THE PROBLEM:
Reproduce the material below line by line, beginning with its first line and ending with the line that contains "183x292 pixels."; leave out pictures.

*** Block opens ***

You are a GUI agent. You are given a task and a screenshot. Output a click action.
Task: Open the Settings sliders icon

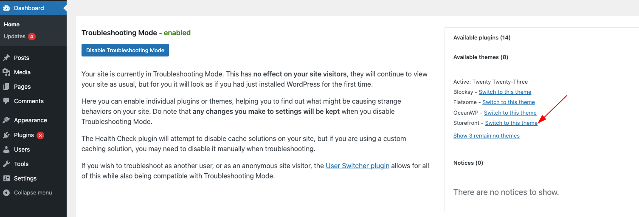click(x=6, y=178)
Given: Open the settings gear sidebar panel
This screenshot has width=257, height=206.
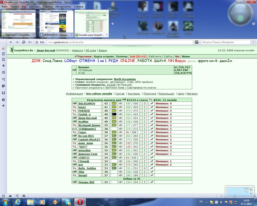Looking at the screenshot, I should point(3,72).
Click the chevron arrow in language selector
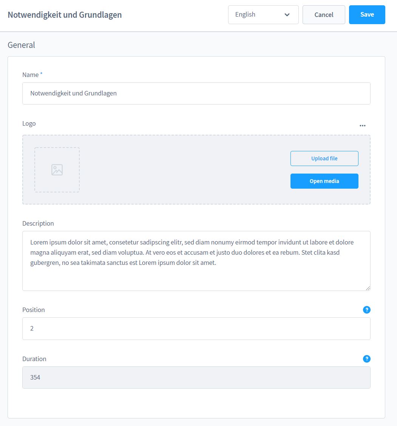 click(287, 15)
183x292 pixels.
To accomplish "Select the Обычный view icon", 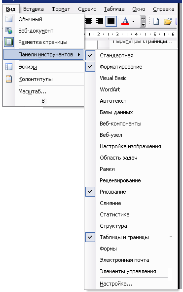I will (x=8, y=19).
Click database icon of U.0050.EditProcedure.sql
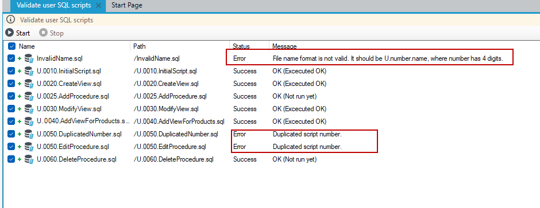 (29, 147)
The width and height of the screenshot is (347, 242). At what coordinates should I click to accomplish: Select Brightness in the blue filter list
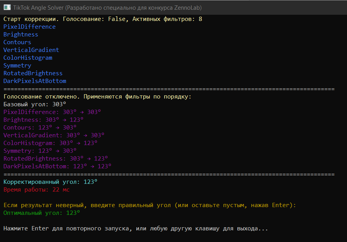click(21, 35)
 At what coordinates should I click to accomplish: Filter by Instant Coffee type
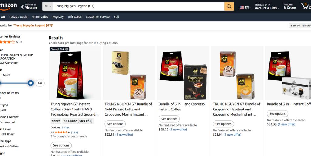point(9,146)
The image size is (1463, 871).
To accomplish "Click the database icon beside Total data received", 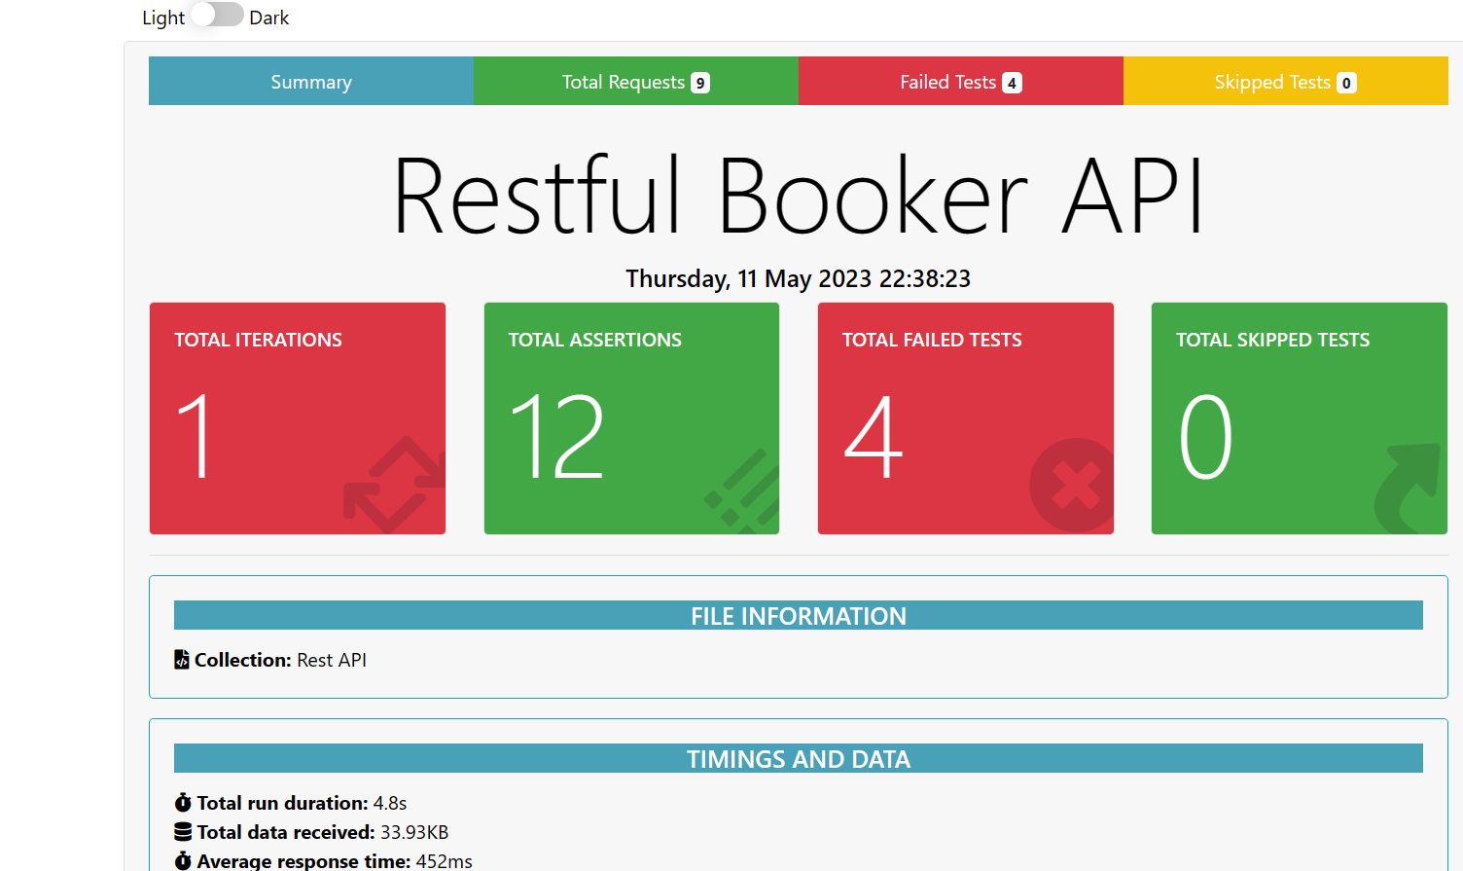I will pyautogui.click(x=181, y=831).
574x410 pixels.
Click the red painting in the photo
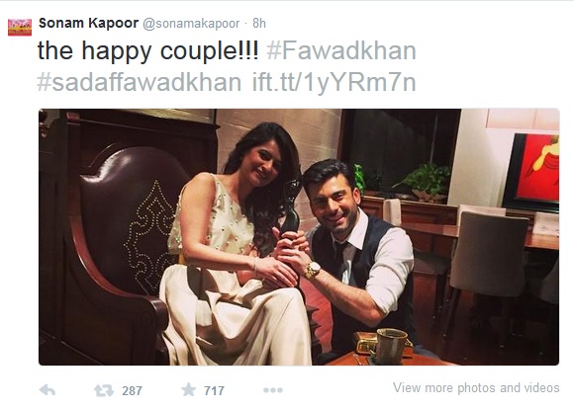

*** Block closes ***

EXERCISE SOLUTION:
You are a GUI agent. You are given a task and a screenshot. Output a click action.
Task: Open the Settings sliders icon

click(x=6, y=178)
Given: Open the settings gear sidebar panel
This screenshot has width=257, height=206.
Looking at the screenshot, I should point(3,72).
Click the chevron arrow in language selector
 click(287, 15)
183x292 pixels.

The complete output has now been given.